Whenever I've been for days out I wondered why everyone else is up and around and admiring museum exhibits when I just have to cruise from bench to bench because standing is so tiring and yet I can walk long distances at a gentle pace. Perhaps its not down to an overactive case of patheticness?! Blimey. I might have to be nice to myself a bit.

IShallWearMidnight · 15/08/2012 15:29

read somewhere that with PoTS your body is working 10 times harder than everyone else's just to stay upright, so yes, you do need to be kind to yourself Grin.

OhYoubadbadkitten · 15/08/2012 15:40

no wonder I'm so skinny Shock

IShallWearMidnight · 15/08/2012 16:31

Grin maybe I'll suggest to DD we share her PoTS, then I can manage to lose some weight (bloody PCOS makes that hard enough).

BreastmilkDoesAFabLatte · 15/08/2012 21:49

kitten That's really encouraging news, especially as so much within cardiology is so potentially life-threatening and POTS, whilst chronic and hard-to-manage, isn't. As a diagnosis it makes a lot of sense too given the association with hypermobility... aren't autoimmune forms of athritis sort on of the same continuum as EDS?

ISWM Again, encouraging news. Glad the echo went well...

Reeny lots of unMNlike hugs. Why is it that you keep, keep getting these infections? Is there anything that can do investigated/done to ensure that you don't get any following the spinal op?

OP posts:
BreastmilkDoesAFabLatte · 15/08/2012 21:54

I had a phone call from the hospital-from-which-I-have-just-been-discharged today. Apparently I was right that yes, a letter I had been promised has gone missing again and no, I didn't fabricate/imagine it and yes, the letter will now be written and sent.

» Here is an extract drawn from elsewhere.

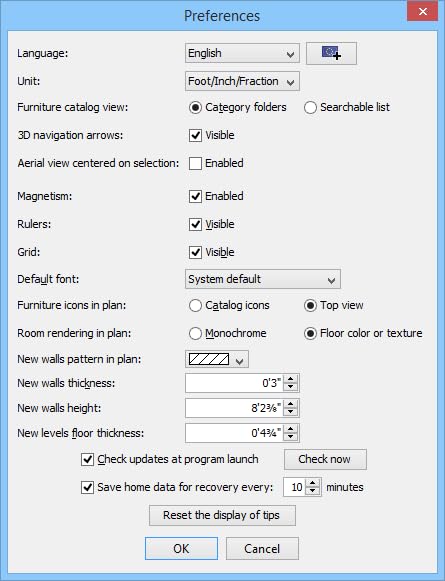Screen dimensions: 445x581
Task: Select Searchable list catalog view
Action: [x=310, y=107]
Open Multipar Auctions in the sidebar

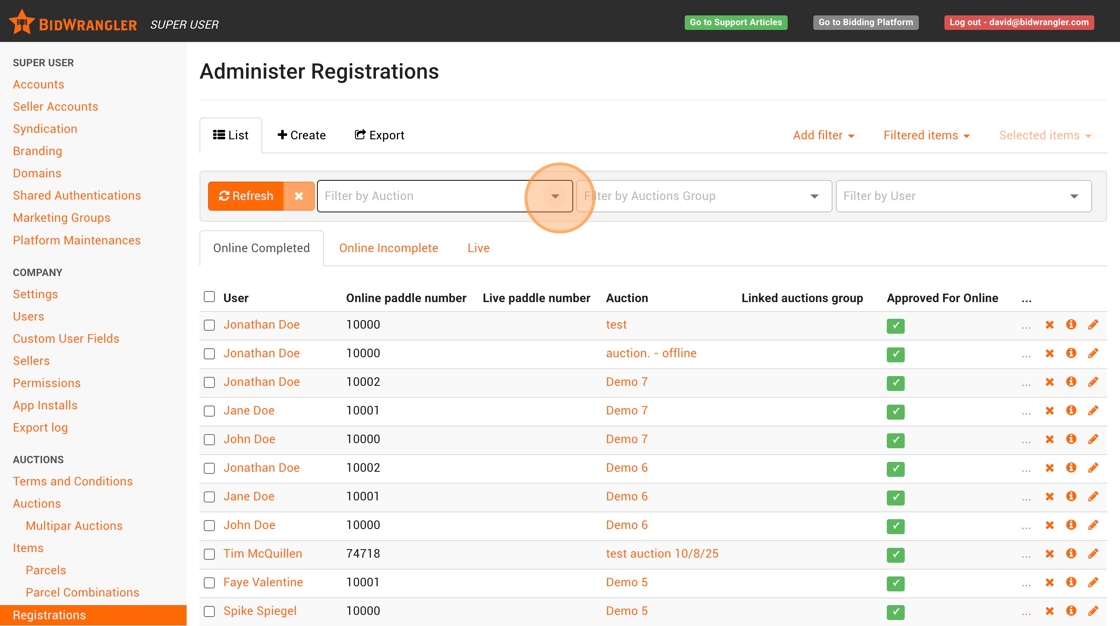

I have a house currently full of family and in-laws and what seems like hundreds of children... I'll be back properly when the laminate is less sticky...

OP posts:
OhYoubadbadkitten · 15/08/2012 22:24

That's sort of progress BM. I had wondered where you were :) hope the visitors aren't being too wearing.

From what I've read pots can be associated with auto immune conditions too though PsA isn't specifically mentioned. I'm off on my hols tomorrow, which should give me a bit of time to digest the info. I've packed salt and isotonic drinks to try and help.

BreastmilkDoesAFabLatte · 16/08/2012 09:52

Sounds like good timing for the holiday. You're going somewhere with some quite nice food, too, if I remember? I really hope, though, that you'll be OK to get around and enjoy the sun and countryside and do some sightseeing.

OP posts:
TeamGBsometimes · 16/08/2012 13:59

BM - Enjoy your chaotic full house. It will be very quiet once they have all gone, and all you will have is the mess and sticky fingerprints, although I'm sure your own dc can add plenty of that themselves.

I'm glad that your previous hospital have fessed up their mistake, everyone loves being proven right, and knowing that they aren't going crazy. Hopefully the next hospital shall be a lot more organised, and you will only need to pop in for a check once a year. You seem pretty healthy at the moment, so that doesn't seem an unreasonable aspiration.

OYBBK, enjoy your holiday. Have lots of lovely food, a little Wine, plenty of water and just relax in the sun while we enjoy the lovely British weather. Very Smile for you.

PavlovtheCat · 17/08/2012 22:07

hey everyone
reeny hope you are feeling better and have started to recover from your horrendous infections. what a horrible time you have had Sad

ISWM glad you have been give the all clear re your heart. as already said by others, it is not great that you still don't have a diagnosis but one thing is ruled out at least. Are you feeling any better at all and able to enjoy some of your summer with the children? (i say summer in the loosest possible terms!)

OYBBK blimey! so is this POTS connected to everything else? or is it completely seperate?

BM how is your eating lots of donuts/chocolate cake going? i have not noticed any recent Grin glad they finally confirmed you are nog going mad and admit their error.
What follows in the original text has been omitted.